Your instructions: Starting with the line that contains "Where should I click to: Export" and ending after the line that contains "Action: click(71, 843)", arrange those lines of the items below as a numbered list. Leave out any blank lines.

Data provided:
'''

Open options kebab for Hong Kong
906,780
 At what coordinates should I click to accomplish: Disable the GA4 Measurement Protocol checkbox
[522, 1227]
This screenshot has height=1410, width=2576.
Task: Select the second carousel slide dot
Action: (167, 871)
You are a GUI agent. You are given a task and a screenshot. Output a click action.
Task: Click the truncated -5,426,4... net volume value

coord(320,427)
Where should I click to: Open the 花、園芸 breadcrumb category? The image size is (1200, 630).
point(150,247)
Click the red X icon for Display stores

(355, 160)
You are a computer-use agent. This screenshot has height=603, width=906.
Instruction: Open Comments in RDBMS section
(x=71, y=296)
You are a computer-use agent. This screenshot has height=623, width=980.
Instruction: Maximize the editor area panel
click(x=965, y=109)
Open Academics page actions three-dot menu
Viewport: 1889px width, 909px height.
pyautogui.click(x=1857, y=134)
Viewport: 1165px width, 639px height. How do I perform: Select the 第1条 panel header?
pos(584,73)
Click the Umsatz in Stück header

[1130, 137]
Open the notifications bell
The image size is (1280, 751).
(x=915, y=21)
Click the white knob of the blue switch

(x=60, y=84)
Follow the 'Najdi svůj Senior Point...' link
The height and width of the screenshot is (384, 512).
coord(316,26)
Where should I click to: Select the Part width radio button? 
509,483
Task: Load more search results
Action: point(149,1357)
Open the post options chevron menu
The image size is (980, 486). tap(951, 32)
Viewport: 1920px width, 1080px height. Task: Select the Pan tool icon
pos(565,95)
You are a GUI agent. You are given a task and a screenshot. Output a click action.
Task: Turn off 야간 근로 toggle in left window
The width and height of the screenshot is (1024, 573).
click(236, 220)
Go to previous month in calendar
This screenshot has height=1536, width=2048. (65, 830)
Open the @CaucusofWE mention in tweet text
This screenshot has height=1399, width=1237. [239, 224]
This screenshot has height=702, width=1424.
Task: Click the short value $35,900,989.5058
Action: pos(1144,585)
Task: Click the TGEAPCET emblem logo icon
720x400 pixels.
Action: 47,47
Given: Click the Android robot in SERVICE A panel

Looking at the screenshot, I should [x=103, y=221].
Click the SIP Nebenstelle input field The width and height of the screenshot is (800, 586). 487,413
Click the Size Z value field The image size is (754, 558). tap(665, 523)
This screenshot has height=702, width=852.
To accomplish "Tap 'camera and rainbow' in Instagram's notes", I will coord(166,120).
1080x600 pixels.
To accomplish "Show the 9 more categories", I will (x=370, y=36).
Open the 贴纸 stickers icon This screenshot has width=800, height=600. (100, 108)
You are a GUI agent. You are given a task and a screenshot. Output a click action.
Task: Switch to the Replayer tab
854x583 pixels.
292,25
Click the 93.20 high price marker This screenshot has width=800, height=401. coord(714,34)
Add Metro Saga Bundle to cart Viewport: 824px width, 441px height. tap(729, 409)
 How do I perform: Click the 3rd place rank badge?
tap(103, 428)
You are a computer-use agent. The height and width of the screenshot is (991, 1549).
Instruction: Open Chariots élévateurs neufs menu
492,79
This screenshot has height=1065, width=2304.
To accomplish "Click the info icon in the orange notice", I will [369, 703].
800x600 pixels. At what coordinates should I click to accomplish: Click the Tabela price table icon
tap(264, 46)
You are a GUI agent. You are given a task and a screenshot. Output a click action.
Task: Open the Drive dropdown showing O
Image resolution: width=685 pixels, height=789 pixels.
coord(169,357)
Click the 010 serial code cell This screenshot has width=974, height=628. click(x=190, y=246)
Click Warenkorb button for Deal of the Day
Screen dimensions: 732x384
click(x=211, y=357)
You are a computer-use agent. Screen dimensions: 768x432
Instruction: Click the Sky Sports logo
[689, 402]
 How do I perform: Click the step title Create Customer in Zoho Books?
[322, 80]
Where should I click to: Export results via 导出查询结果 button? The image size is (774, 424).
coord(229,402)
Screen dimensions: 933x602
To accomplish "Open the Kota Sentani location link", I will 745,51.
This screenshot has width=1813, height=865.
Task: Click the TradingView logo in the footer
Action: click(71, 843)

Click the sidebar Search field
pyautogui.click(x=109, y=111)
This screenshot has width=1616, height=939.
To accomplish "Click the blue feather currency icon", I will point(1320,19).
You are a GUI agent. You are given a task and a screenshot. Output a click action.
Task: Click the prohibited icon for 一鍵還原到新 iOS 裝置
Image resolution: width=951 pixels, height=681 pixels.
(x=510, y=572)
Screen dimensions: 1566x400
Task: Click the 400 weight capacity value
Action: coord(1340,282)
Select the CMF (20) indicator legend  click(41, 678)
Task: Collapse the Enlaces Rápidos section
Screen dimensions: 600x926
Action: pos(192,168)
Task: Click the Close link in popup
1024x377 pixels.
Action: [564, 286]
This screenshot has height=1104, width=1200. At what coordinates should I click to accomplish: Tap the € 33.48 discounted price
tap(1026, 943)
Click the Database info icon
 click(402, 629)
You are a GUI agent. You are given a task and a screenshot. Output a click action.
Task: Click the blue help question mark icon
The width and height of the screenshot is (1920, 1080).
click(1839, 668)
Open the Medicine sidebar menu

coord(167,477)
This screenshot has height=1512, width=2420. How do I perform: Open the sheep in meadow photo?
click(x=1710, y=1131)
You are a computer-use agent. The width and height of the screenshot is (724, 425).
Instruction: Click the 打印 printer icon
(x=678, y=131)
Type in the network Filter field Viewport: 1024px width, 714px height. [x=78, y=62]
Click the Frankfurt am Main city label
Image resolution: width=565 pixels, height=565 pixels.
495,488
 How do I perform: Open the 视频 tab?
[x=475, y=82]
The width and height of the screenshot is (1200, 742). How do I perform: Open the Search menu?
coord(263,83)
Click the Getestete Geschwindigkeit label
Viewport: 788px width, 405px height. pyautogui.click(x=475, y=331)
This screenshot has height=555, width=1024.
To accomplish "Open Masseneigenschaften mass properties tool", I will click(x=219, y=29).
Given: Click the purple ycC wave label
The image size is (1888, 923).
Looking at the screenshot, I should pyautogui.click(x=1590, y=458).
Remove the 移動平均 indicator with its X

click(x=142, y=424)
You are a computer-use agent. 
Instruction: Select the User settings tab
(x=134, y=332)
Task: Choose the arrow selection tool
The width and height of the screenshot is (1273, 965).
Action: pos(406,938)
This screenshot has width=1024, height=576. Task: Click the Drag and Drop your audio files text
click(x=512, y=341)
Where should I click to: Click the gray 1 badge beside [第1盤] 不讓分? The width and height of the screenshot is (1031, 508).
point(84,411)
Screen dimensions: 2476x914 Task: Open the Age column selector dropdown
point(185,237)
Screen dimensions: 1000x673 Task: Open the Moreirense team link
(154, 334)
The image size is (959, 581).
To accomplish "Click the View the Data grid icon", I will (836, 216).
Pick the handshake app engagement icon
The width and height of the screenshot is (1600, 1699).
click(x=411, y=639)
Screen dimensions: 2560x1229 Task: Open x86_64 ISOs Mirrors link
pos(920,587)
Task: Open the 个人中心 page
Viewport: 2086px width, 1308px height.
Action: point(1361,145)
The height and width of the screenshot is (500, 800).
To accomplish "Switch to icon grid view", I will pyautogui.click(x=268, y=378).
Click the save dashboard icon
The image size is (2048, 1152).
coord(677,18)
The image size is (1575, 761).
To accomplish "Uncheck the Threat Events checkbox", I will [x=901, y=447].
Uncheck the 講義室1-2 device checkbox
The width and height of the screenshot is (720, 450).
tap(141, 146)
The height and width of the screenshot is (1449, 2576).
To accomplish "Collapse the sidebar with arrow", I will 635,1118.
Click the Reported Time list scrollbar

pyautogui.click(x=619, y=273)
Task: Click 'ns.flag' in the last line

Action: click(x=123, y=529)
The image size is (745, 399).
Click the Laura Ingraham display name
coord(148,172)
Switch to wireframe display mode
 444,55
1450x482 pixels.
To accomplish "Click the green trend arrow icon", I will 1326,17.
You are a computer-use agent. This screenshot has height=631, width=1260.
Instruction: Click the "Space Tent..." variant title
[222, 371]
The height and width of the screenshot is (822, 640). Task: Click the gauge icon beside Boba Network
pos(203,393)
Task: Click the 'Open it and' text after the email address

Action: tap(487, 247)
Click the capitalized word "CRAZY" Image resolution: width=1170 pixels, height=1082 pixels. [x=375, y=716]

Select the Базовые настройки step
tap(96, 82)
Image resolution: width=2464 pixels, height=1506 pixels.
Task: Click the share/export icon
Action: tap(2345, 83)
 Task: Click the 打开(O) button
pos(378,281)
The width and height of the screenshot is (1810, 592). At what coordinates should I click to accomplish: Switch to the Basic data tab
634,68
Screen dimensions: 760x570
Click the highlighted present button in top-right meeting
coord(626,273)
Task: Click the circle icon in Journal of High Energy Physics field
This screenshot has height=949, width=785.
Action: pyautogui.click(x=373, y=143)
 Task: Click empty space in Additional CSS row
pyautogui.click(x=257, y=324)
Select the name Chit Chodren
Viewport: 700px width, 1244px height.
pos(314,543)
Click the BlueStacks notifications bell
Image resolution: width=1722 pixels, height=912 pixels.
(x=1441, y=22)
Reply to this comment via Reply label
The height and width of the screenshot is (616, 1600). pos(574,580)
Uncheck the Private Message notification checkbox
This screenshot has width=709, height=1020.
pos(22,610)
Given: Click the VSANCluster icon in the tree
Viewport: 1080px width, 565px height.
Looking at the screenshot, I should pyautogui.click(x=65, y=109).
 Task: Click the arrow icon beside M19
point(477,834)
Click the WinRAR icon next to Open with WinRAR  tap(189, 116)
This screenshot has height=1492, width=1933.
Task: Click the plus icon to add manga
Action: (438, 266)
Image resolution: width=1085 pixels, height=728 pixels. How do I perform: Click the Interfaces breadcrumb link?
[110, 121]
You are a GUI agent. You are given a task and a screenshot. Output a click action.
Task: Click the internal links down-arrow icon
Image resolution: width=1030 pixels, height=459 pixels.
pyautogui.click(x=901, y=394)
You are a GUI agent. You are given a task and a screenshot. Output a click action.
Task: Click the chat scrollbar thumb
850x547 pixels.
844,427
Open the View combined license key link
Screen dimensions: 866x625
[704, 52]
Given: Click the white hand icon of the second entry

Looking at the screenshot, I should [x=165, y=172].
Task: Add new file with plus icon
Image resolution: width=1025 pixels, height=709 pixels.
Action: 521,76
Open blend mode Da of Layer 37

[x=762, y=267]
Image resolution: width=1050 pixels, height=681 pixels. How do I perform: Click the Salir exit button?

'''

Response:
1. Where should I click to: Export results via 导出查询结果 button? The image size is (774, 424).
2. coord(229,402)
3. Screen dimensions: 933x602
4. To accomplish "Open the Kota Sentani location link", I will 745,51.
5. This screenshot has width=1813, height=865.
6. Task: Click the TradingView logo in the footer
7. Action: click(71, 843)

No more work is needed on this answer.